Dietrich’s voice shook as he explained his decision to colleagues Wednesday night, saying it was a difficult vote. He said he worried about the potential harm of suddenly stopping treatments, but always agreed with people in his Republican-leaning district who “overwhelmingly” oppose gender-affirming surgeries for minors.

“Their anger at doctors and parents who allow surgeries on children is palpable,” he said.

Even supporters of the ban have acknowledged that Kansas doctors perform few gender-affirming surgeries on minors. Transgender young adults have said in interviews that they first went through months, sometimes several years, of therapy, puberty blockers and hormone treatments.

And critics of the ban said the provision allowing a gradual withdrawal of treatments that reduce suicide risk, while potentially medically better than an abrupt end, does not prevent harm to physical and mental health. of transgender youth.

“Minors and their families already face significant emotional turmoil facing these hateful bills year after year,” Amanda Mogoi, an advanced practice registered nurse in Wichita who has provided such treatments for years, said in an email. eight years. “They won’t want to stop taking life-saving medications.”

While the measure would ban treatments only for people under 18, the college students behind the University of Kansas proposal still see it as a threat to them, in part because they don’t expect Republican lawmakers to stop there.

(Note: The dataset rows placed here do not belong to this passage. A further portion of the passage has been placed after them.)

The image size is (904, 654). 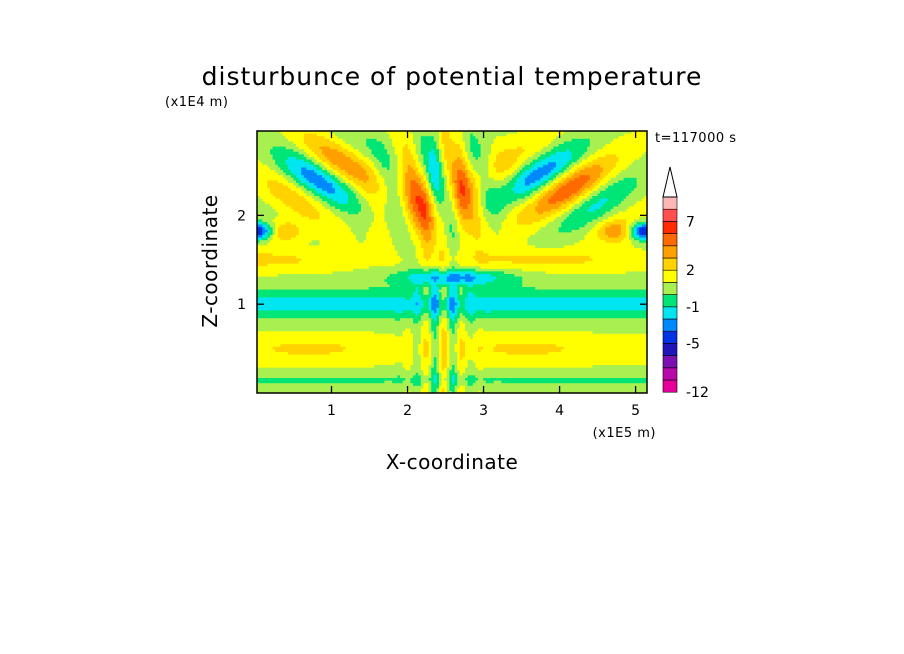 What do you see at coordinates (484, 411) in the screenshot?
I see `x-tick-label: 3` at bounding box center [484, 411].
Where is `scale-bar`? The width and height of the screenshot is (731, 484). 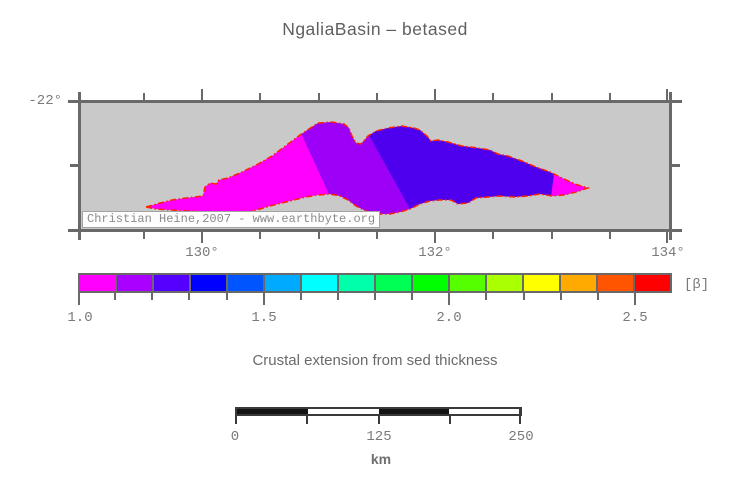
scale-bar is located at coordinates (378, 412).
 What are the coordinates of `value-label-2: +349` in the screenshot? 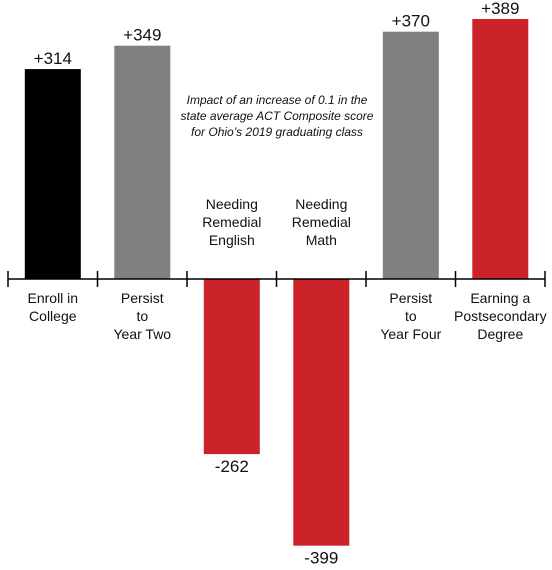 It's located at (142, 36).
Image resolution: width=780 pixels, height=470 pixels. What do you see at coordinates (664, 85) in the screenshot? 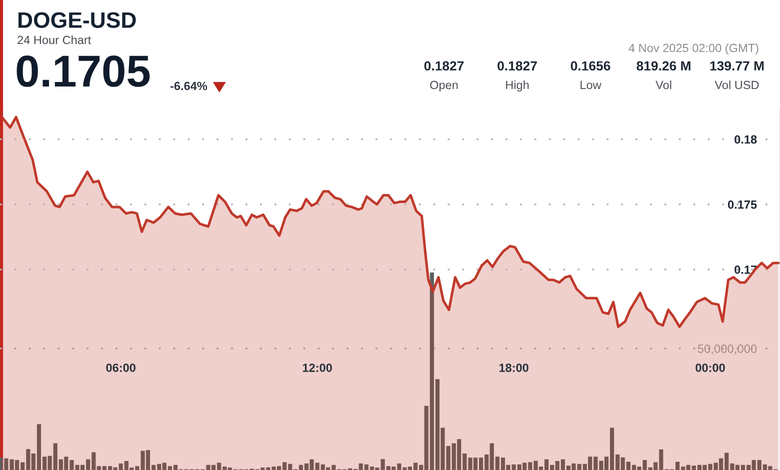
I see `text: Vol` at bounding box center [664, 85].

During Wednesday’s House debate, health committee chairwoman Brenda Landwehr suggested that Kansas should consider extending the ban to people in their 20s.

“If I could ban this until a child’s brain was fully developed, I would do it in a heartbeat,” said Landwehr, a Wichita Republican.

Bellemere said that even without a broader ban, doctors could stop treating young transgender adults, fearing lawsuits or other legal problems.

Another transgender student at the University of Kansas, Raine Flores-Peña, a young woman and activist for LGBTQ+ rights who works at the school’s Center for Sexuality. & Gender Diversity, said some friends transferred to other universities after Kansas lawmakers ended the state’s legal recognition of their gender identities. But he began transitioning from it after moving to Lawrence in 2018 and describes himself as very stubborn.

“I don’t want to be kicked out of my own house,” he said.